Here’s a non-controversial statement for the weekend: The cost of college is out of control.
As truths go, this one’s fairly self-evident. Much has been said about the 300+ percent increase in the past 40 years, even adjusted for inflation. Things haven’t slowed down recently, with a 14 percent increase in tuition costs for private universities in the last five years, and a 27 percent hike for public schools, according to The College Board. And student debt now tops out at over $1 trillion across the country, which should also serve as a decent little point of evidence.
This isn’t just a cry of the plebian.
A recent survey from Morgan Stanley of the Boston area’s high net worth investors found that 86 percent say the rising costs of college are “unjustified.’’

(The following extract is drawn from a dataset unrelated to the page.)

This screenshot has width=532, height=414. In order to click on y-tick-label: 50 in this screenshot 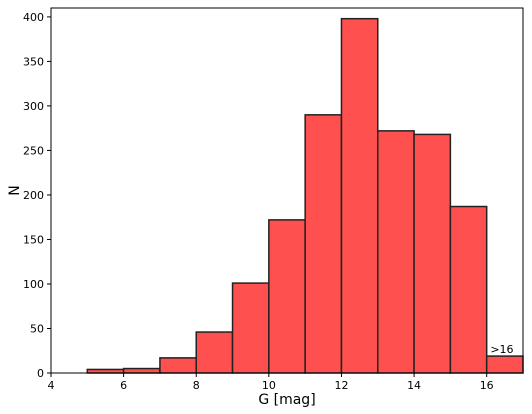, I will do `click(37, 328)`.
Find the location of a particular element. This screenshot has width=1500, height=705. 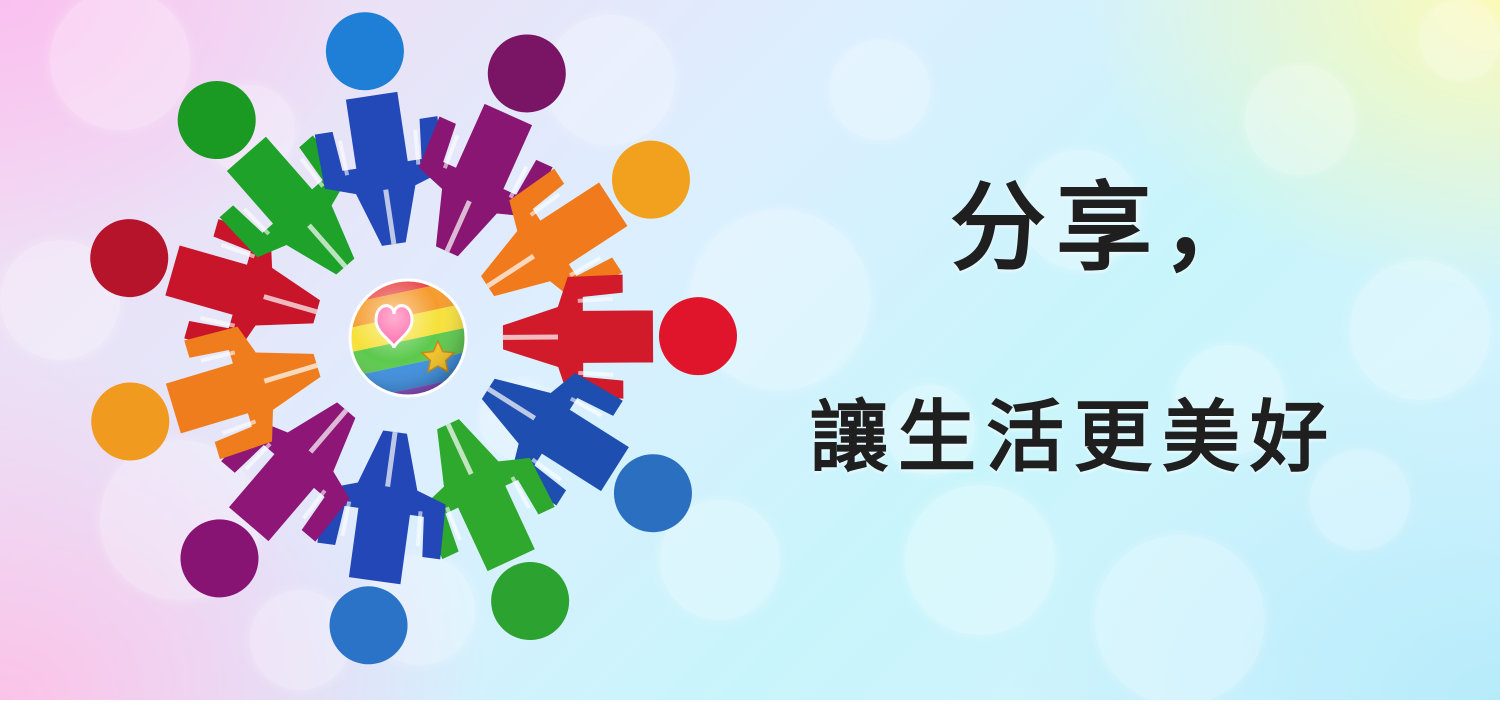

headline-line-1: 分享， is located at coordinates (1109, 228).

What’s a high net worth investor? Basically, it’s the upper middle class and up. It describes anybody with $100,000 or more of investable assets, which represents about a fifth of US households, according to Morgan Stanley.

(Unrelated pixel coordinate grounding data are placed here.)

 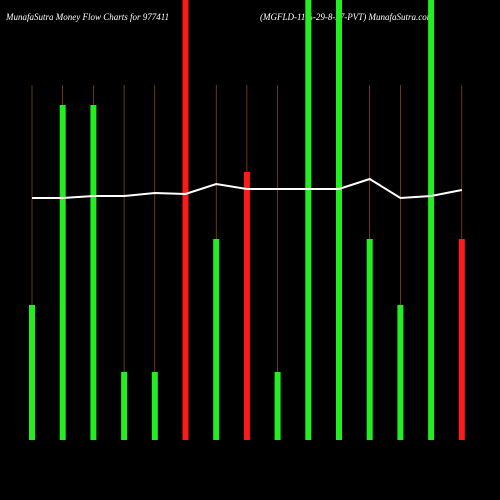 What do you see at coordinates (347, 17) in the screenshot?
I see `chart-subtitle: (MGFLD-11%-29-8-27-PVT) MunafaSutra.com` at bounding box center [347, 17].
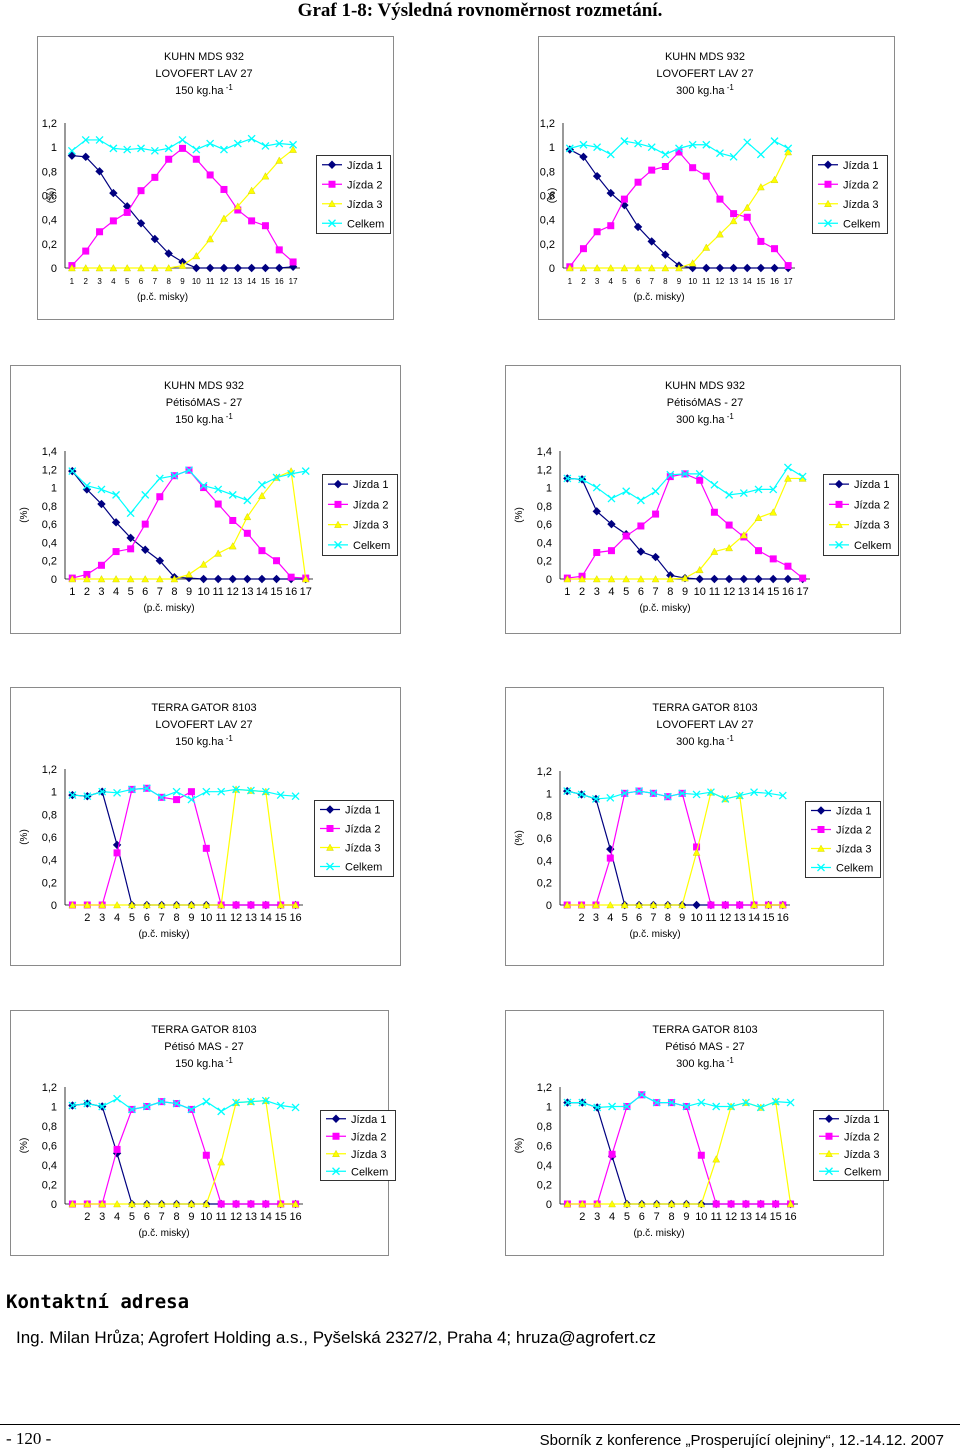  I want to click on y-tick-label: 1, so click(54, 489).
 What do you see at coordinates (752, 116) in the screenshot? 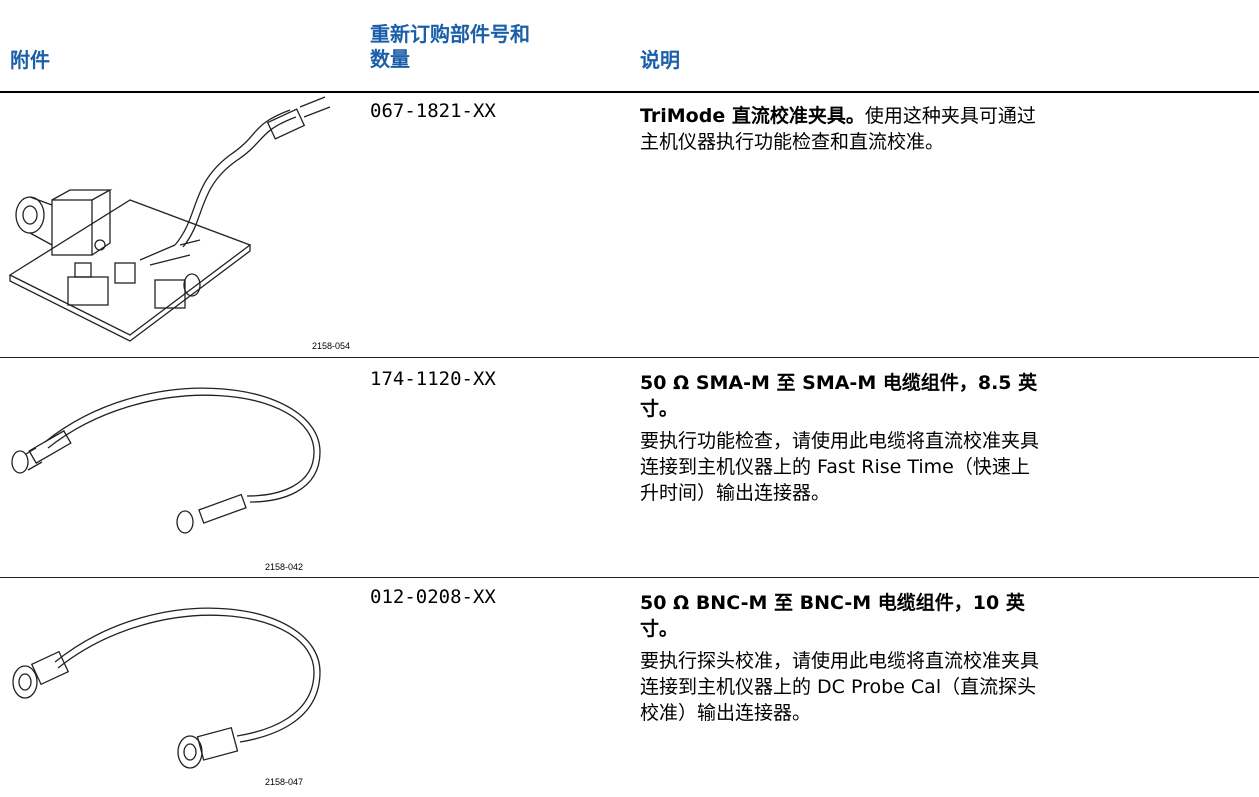
I see `description-title: TriMode 直流校准夹具。` at bounding box center [752, 116].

So, the upper middle class is aggravated about college costs too—which makes sense for a couple of reasons. First, you (usually) don’t become financially successful without having a decent sense for keeping your own expenses under control. So when the cost of something is as completely out of whack as college, you’d expect those who have reached the upper middle class to recognize such ugliness when they see it.
Second, as The Wall Street Journal explored a couple of years ago, because its members have enough money to not qualify for financial aid yet still feels the squeeze of ever-increasing tuition, the upper middle class takes on quite a bit of student debt. In other words, many of these high net investors are keenly and personally aware of how expensive an education is. According to Morgan Stanley, 65 percent of those surveyed said they would consider taking out student loans to pay for their children’s or grandchildren’s education.

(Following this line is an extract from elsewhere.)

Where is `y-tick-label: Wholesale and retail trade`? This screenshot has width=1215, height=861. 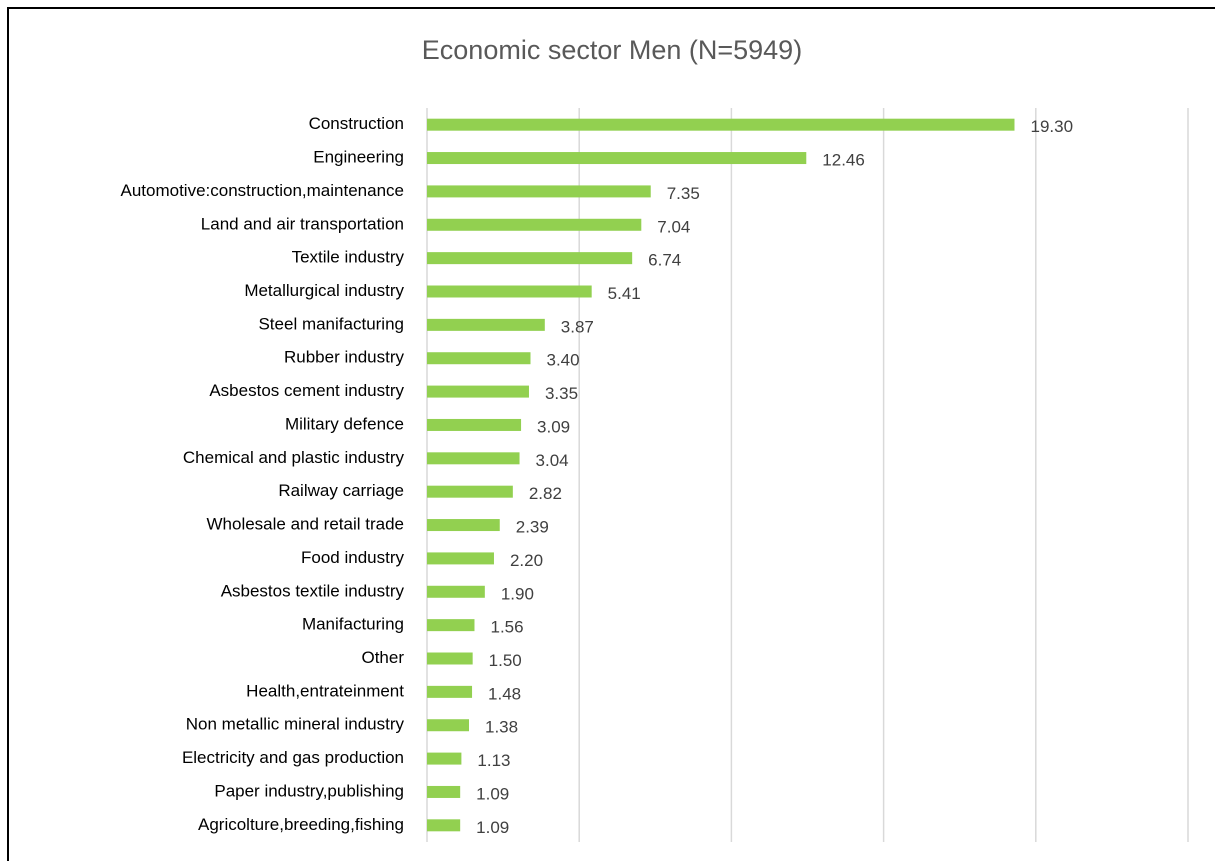
y-tick-label: Wholesale and retail trade is located at coordinates (305, 524).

The survey also includes a subset of the broader group, which goes beyond the upper middle class: Millionaires. A full 52 percent—that’s more than half!—of Boston millionaires said they, too, would consider taking out student loans to pay for their kids’ or their kids’ kids’ schooling.
It’s no surprise that fewer members of the rich would feel a need to take out debt than the mere well-off. (Here’s another fun fact: 97 percent of millionaires say they expect to meet their financial goals. You don’t say.) And it’s not like those who do take the debt on will have much trouble paying it back.
For millionaires, taking on student debt could signal something of a strategic or calculated move, Christine Armstrong, a Morgan Stanley Senior Vice President in Boston, told Boston.com. Again, you don’t get rich without a fairly strategic view of money.
For example, they could see low interest rates on student loans as an advantage to other debts they might take on, and opt to put their cash in other places than a low-interest college education. Or they might even see taking a loan out in their child’s name as a lesson in showing the child just how expensive college can be. (‘Here honey, your first debt!’)
But even in those instances, the rich are looking at college as a major expense.
“Even the wealthy don’t want to write a personal check for $50,000’’ for college, Armstrong said. Good to know they’re on board.